David Cox, Ideals, varieties and algorithms page 69 exercise 11.
Let $f=q_1f_1+\cdots+q_sf_s+r$ be an expression produced by the division algorithm. Let $\text{LM}(f_i)=x^{\alpha(i)}$ and we define $$ \Delta_1=\alpha(1)+\mathbb{N}^n,\Delta_2=(\alpha(1)+\mathbb{N}^n)-\Delta_1,\ldots,\Delta_s=(\alpha(s)+\mathbb{N}^n)-(\displaystyle {\cup_{i=1}^s \Delta_i}),\overline{\Delta}=\mathbb{N}^n-\left(\displaystyle {\cup_{i=1}^s \Delta_i}\right).$$
Given: for every $i$, every monomial $x^\beta$ in $q_i$ satisfies $\beta+\alpha(i)\in \Delta_i$, and every monomial $x^\gamma$ in $r$ satisfies $\gamma\in \overline{\Delta}.$
Show that there is exactly one expression $f=q_1f_1+\cdots+q_sf_s+r$ satisfying the Given.
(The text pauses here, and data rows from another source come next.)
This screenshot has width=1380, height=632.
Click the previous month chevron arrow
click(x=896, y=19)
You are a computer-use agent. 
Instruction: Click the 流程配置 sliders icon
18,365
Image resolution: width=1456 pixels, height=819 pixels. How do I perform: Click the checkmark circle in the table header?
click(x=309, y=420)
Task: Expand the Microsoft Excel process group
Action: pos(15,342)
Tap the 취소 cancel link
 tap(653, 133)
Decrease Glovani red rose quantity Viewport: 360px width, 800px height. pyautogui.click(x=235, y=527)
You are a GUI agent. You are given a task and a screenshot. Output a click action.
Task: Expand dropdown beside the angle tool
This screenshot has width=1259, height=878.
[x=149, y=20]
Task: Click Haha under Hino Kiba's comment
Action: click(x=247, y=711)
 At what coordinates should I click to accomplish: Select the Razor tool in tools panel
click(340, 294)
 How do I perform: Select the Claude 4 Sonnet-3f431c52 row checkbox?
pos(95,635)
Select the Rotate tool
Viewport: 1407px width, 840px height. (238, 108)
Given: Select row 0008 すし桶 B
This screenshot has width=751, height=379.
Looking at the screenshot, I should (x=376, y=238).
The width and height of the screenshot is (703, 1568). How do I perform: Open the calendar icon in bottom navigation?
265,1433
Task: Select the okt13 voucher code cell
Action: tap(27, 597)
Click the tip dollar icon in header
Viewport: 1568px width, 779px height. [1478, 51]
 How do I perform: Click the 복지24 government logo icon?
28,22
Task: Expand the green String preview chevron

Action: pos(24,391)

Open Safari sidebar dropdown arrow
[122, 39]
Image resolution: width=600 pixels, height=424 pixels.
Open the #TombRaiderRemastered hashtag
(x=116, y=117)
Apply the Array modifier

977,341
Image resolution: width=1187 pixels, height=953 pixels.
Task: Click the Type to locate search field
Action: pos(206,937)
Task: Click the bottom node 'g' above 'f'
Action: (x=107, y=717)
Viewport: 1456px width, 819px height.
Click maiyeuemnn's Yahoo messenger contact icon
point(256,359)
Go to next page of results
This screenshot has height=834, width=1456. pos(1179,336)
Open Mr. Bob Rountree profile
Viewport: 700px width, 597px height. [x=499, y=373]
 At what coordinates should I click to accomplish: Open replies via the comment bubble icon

Solution:suppose that $f=q_1f_1+\cdots+q_sf_s+r=f=q_1'f_1+\cdots+q_s'f_s+r'$, then $r=f-q_1f_1-\cdots-q_sf_s=q_1'f_1+\cdots+q_s'f_s+r'-q_1f_1-\cdots-q_sf_s$. Since no term of $r$ is divisible by $\text{ LT}(f_i)$, then $(q_1'-q_1)f_1+\cdots+(q_s'-q_s)f_s$ must vanish. Hence $r=r'$.
But I do not have any idea to show that $q_i=q_i'$.